If the month of February seems like it's dragging on for longer than usual, that's because, well, it is. The year 2016 is a leap year, meaning we all get an entire extra 24 hours to enjoy this month. But while this additional calendar day comes about every four years, some of you may still not know why leap years happen. I get it — Leap Day isn't exactly something that's on many people's radar, unless of course you happen to be a leap year baby (hello, leaplings!), in which case Leap Day is a rare occasion for you to celebrate your birthday on your actual birthday. But for the rest of us? It's easy to forget about Leap Day in the shuffle between Valentine's Day and St. Patrick's Day.
So why exactly do we have leap years? An extra day is added to the end of February every four years in order to account for the solar system's disparity with the calendar. While we all learned in school that it takes 365 days for the Earth to travel around the sun, it actually takes a total of 365.2422 days to make the complete orbit. To make up for the extra time, an extra day is added to the calendar every four years. That keeps our calendars in sync with the Earth, and is the reason that seasons occur at the same time each year. Here's what else you need to know about Feb. 29, otherwise known as Leap Day:
1. Why do Leap Days fall in February?
While all the other months in the calendar have 30 or 31 days, February only has 28. The month was shortened by Emperor Caesar Augustus, who added two days to "his" month in order to make August the same length as Julius Caesar's month, July.
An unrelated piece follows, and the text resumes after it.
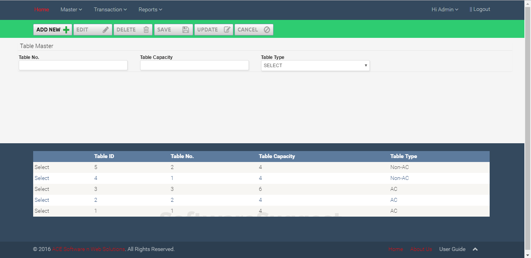Click the trash icon on the DELETE button
Screen dimensions: 531x258
point(146,29)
2. How do you calculate a Leap Day?
Leap Days occur every four years, but if you can't keep track, here's a trick: Leap Days occur in most years that are divisible by four, such as 2004, 2008, 2012, 2016, etc. But there are some exceptions: Leap Days do not always occur in years that are evenly divisible by 100, but do occur in those that are divisible by 400. So 2000 was a leap year, but 1900 was not.
3. When is the next Leap Day?
The next Leap Day is four years from now (aka a year that is divisible by four): Feb. 29, 2020. So enjoy this year's extra day, because it will be a while before it comes around again. Happy Leap Day!